YOUR INSTRUCTIONS: Would you return, word for word, the lines of the data below from the line with "Image resolution: width=1046, height=2576." through the line with "Videos (465, 64)", and no others?

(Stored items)
━━━━
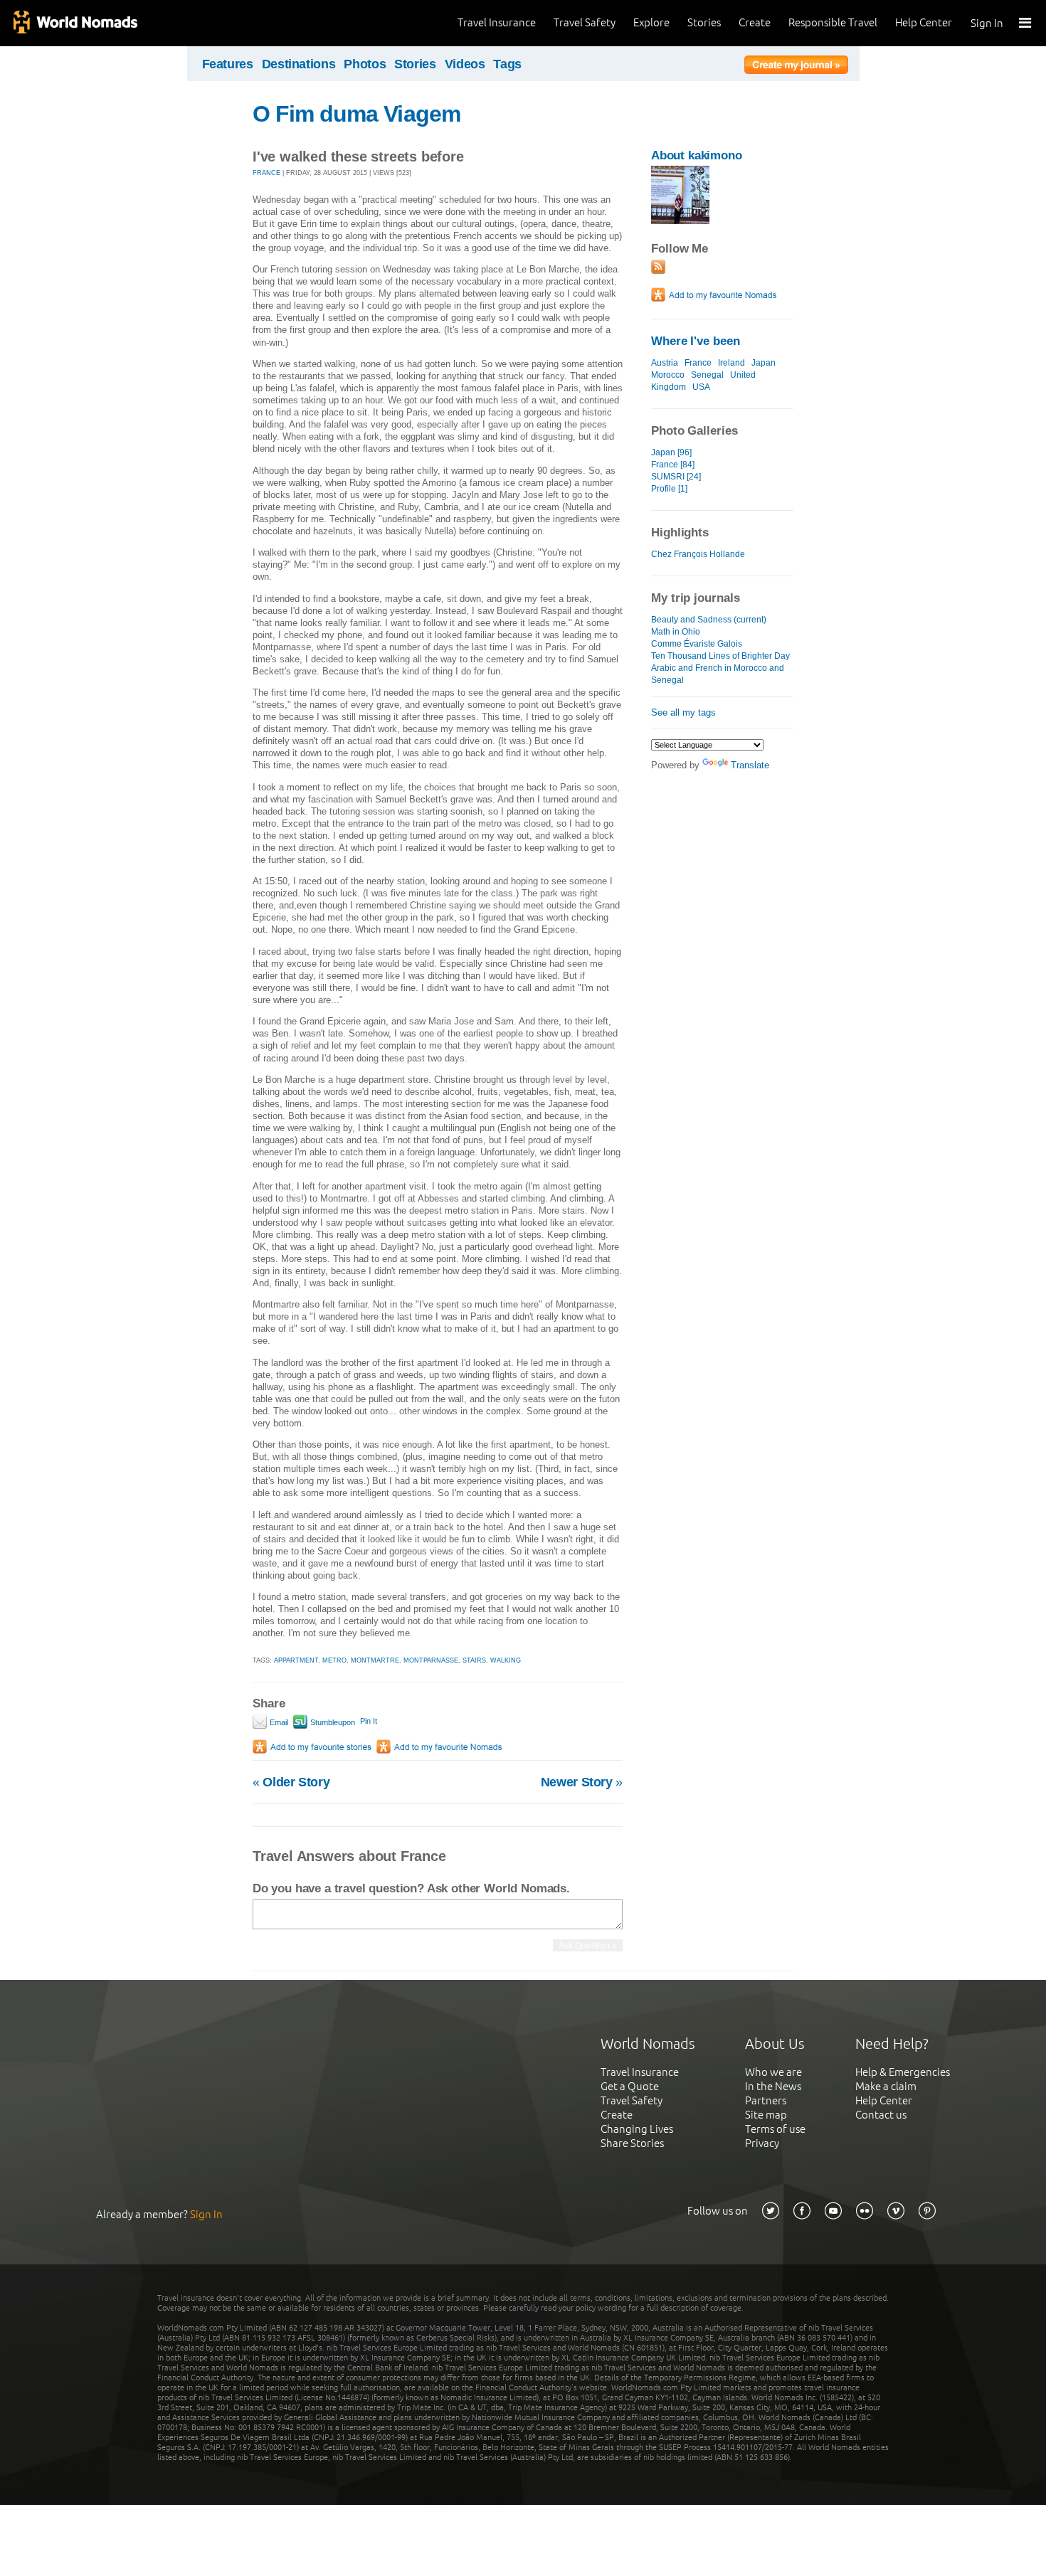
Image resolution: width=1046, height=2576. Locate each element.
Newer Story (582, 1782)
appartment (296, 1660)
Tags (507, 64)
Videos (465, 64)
━━━━
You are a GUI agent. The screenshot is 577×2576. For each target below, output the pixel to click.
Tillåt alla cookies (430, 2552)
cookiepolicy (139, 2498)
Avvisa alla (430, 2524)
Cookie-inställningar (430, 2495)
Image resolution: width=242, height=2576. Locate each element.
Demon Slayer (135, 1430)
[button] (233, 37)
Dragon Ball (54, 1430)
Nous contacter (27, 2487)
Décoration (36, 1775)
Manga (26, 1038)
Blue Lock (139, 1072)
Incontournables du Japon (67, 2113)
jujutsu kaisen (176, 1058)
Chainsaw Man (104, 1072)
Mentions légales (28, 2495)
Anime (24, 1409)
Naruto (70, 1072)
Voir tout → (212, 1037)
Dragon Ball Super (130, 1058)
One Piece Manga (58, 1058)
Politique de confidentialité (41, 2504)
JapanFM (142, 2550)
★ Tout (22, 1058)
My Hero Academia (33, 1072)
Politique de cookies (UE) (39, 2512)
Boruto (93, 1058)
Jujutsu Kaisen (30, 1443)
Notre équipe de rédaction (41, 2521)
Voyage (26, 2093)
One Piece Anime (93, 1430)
━━━━
TASK ANSWER:
Image resolution: width=1046, height=2576. Locate each element.
Newer Story (582, 1782)
appartment (296, 1660)
Tags (507, 64)
Videos (465, 64)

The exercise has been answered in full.